A term sheet is an agreement that details the terms and conditions of a proposed investment and is a precursor to a more detailed, legally-binding pact usually used for corporate mergers and acquisitions.
- Hyundai has committed a Rs 4,000 crore investment for EVs in India
- Talegaon plant has capacity of 1.3 lakh vehicles annually
According to industry sources, the term sheet is likely to be valid for a stipulated time frame as the final sale agreement may be signed only after Hyundai has received legal clearances from various authorities, including settlement with the retrenched Talegaon plant workers.
The company stated, "The Term Sheet covers the proposed acquisition of land and buildings and certain machinery and equipment for manufacturing situated at General Motors India's Talegaon Plant. The proposed acquisition is subject to the signing of the ‘Definitive Asset Purchase Agreement’ and fulfillment of conditions precedent and receipt of regulatory approvals from relevant government authorities and all the stakeholders related to the acquisition.”

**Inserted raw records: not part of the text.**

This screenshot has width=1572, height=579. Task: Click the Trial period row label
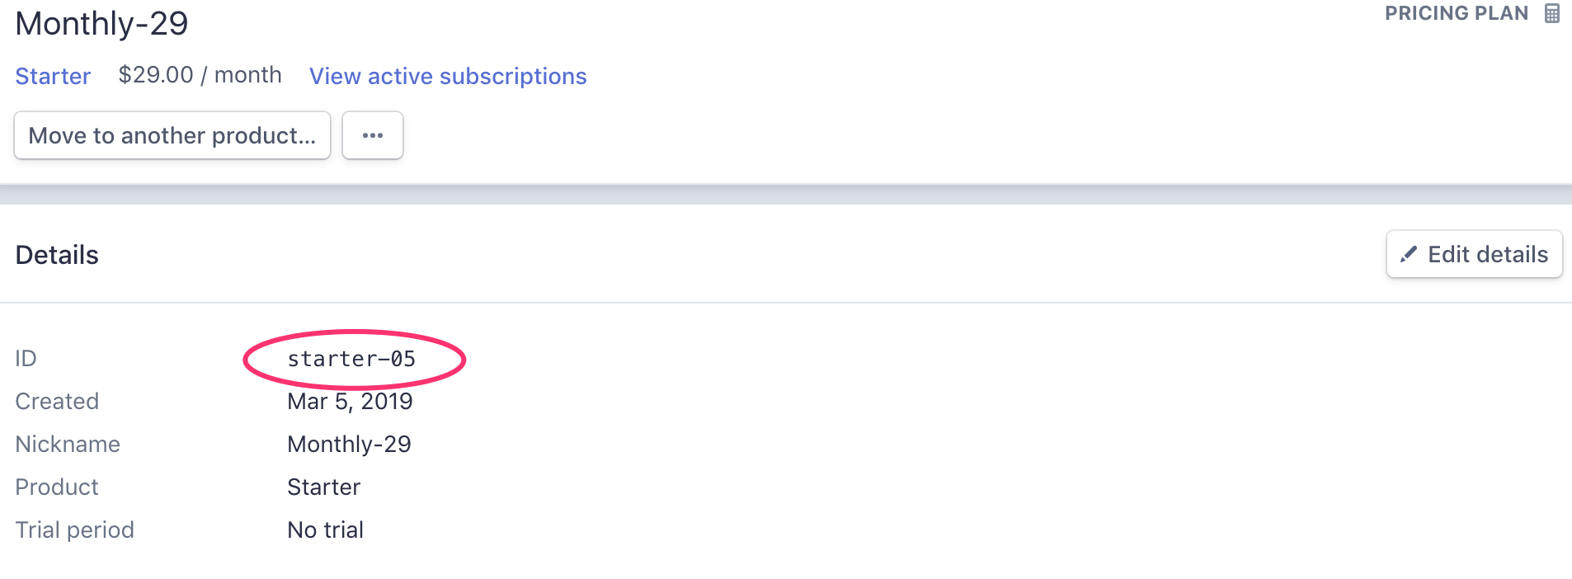pyautogui.click(x=74, y=530)
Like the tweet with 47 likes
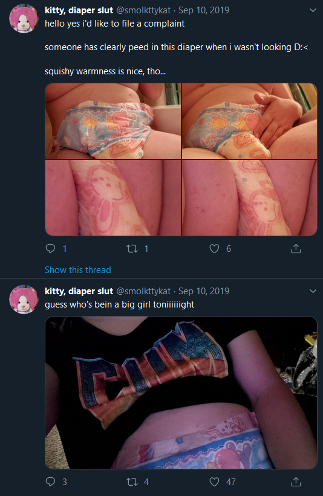323x496 pixels. [214, 482]
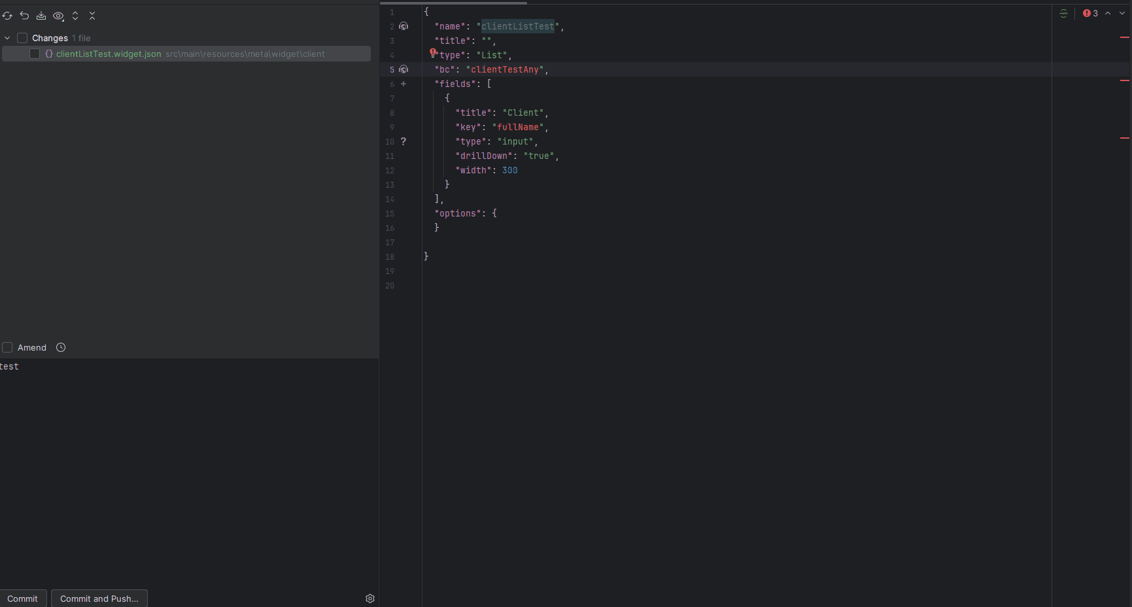Collapse the Changes tree node
Viewport: 1132px width, 607px height.
[7, 38]
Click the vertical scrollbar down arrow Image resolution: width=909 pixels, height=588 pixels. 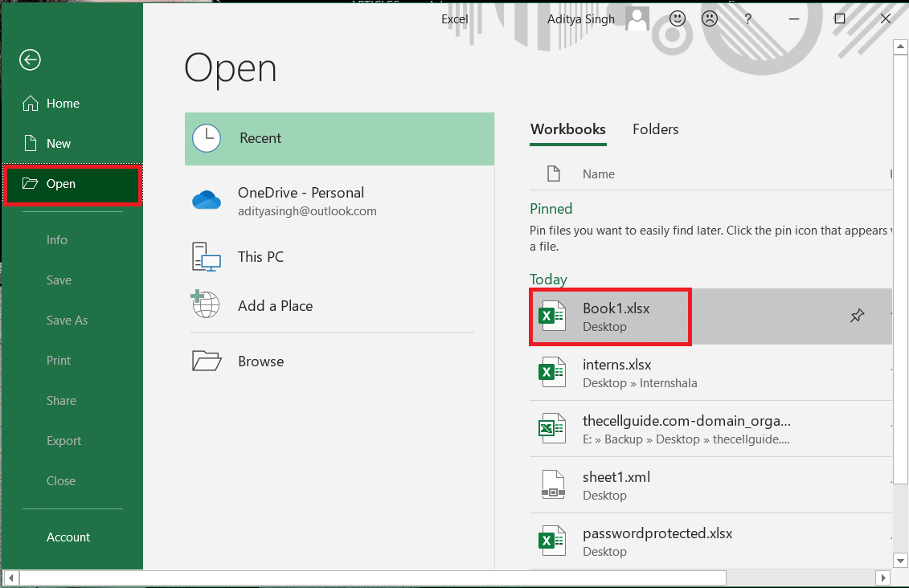tap(900, 560)
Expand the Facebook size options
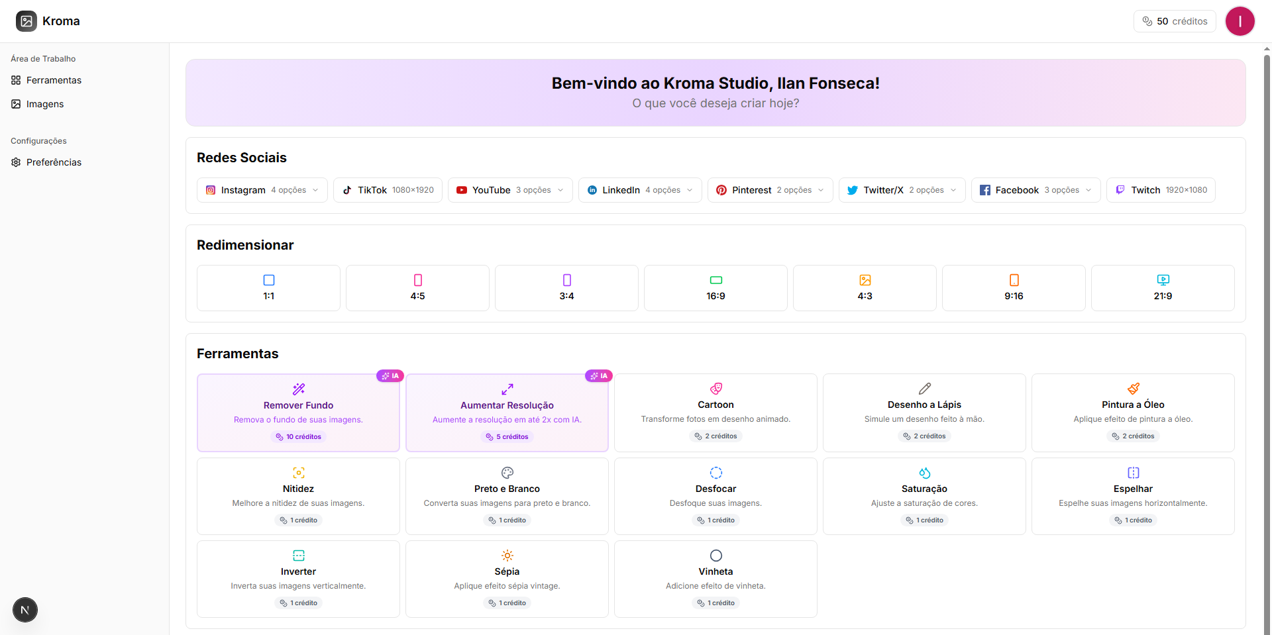The width and height of the screenshot is (1272, 635). pos(1035,190)
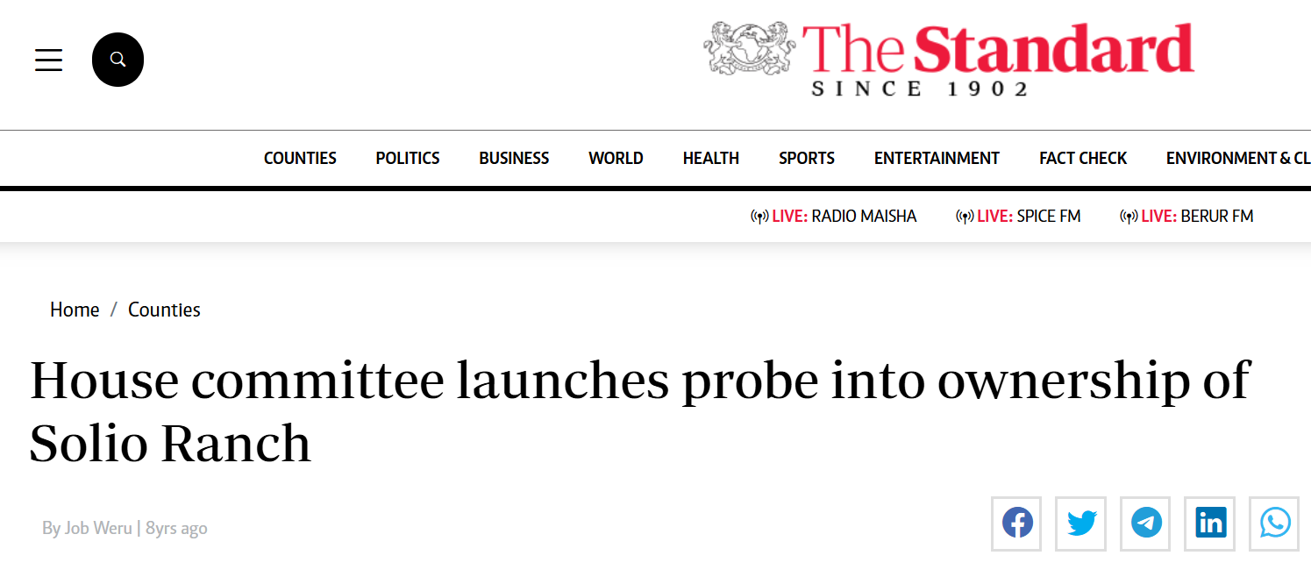Click Counties breadcrumb link

pos(164,310)
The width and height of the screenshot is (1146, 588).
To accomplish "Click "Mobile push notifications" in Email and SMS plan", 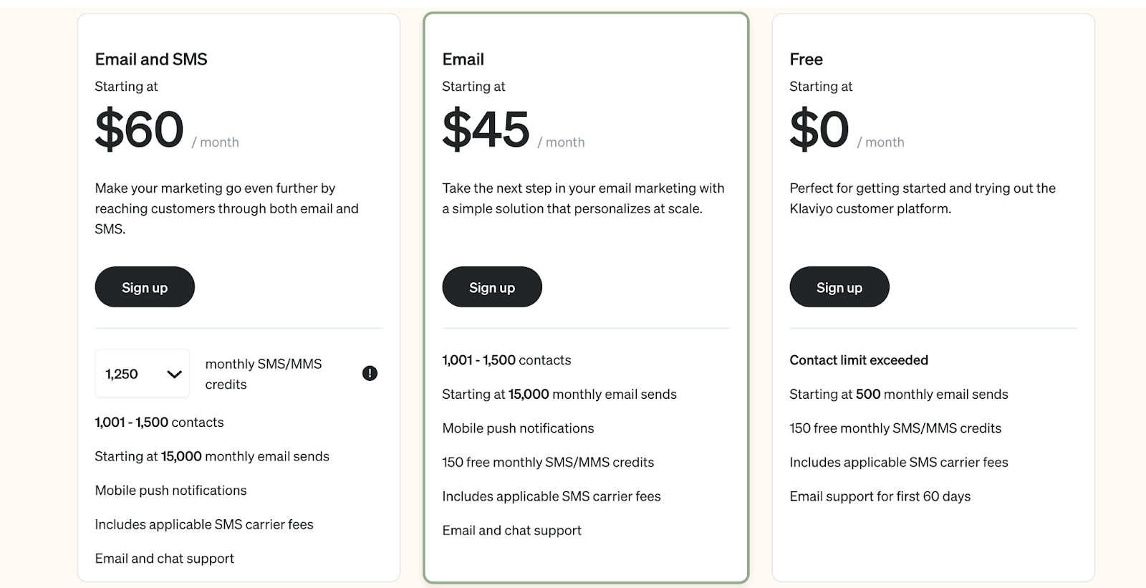I will tap(170, 491).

In November 2022, our sister publication Autocar Professional reported that Hyundai was leading the race to acquire GM India’s Talegaon plant, with Mahindra and Tata Motors too in the fray. Production came to a halt in early 2020 at the Talegaon plant, which was set up in 2008 and has a manufacturing capacity of 1,30,000 vehicles and 1,60,000 engines per annum.
Hyundai likely to use Talegaon plant for exports
People in the know said that Hyundai has already investigated the location and its proximity to the port. It is learnt that the South Korean carmaker intends to manufacture the Venue compact SUV at the Talegaon plant, and may use it as a base for made-in-India vehicle exports.
“The preliminary study is done. Hyundai wants to acquire the factory and they are keenly waiting for workers' issues to settle. The company wants to diversify its manufacturing footprint and this plant is right in the hub of the automotive cluster. It is close to the port as well, which satisfies their requirement to purchase the factory. The final signing will be subject to legal clearances only,” added a source.
In its presence of over two-and-a-half decades in India, General Motors had invested $1.4 billion (roughly Rs 11,441 crore) in the country and had already incurred losses for the winding-down process.
Talegaon plant: legal battles
While it exited the domestic market in 2017, GM stopped producing cars at its Talegaon plant in December 2020. Since then, it has been engaged in multiple legal cases with the employees union across various courts – the Pune Industrial Court, Bombay High Court and even the Supreme Court. However, the stalemate continues.
With the recent talks between GM India and the Talegaon Plant Workers Union failing – and the Supreme Court’s mandate to resolve the impasse at the earliest – Hyundai would be hoping the tide turns its way.
Hyundai's future plans
The South Korean carmaker has committed an investment of Rs 4,000 crore till 2028 to further its plans of launching six electric vehicles (EVs) in the country. The company’s MD in a recent interview told Autocar India that it plans to offer a complete range of EVs.
With its plant in Sriperumbudur, on the outskirts of Chennai, operating at almost full capacity, Hyundai Motor India would need additional manufacturing capacity to cater to the rising domestic and international demand.
With Tata Motors breathing down its neck for the No. 2 position with almost a million units in capacity – having acquired Ford India's Sanand plant – Hyundai too wants to be ready to protect its own turf.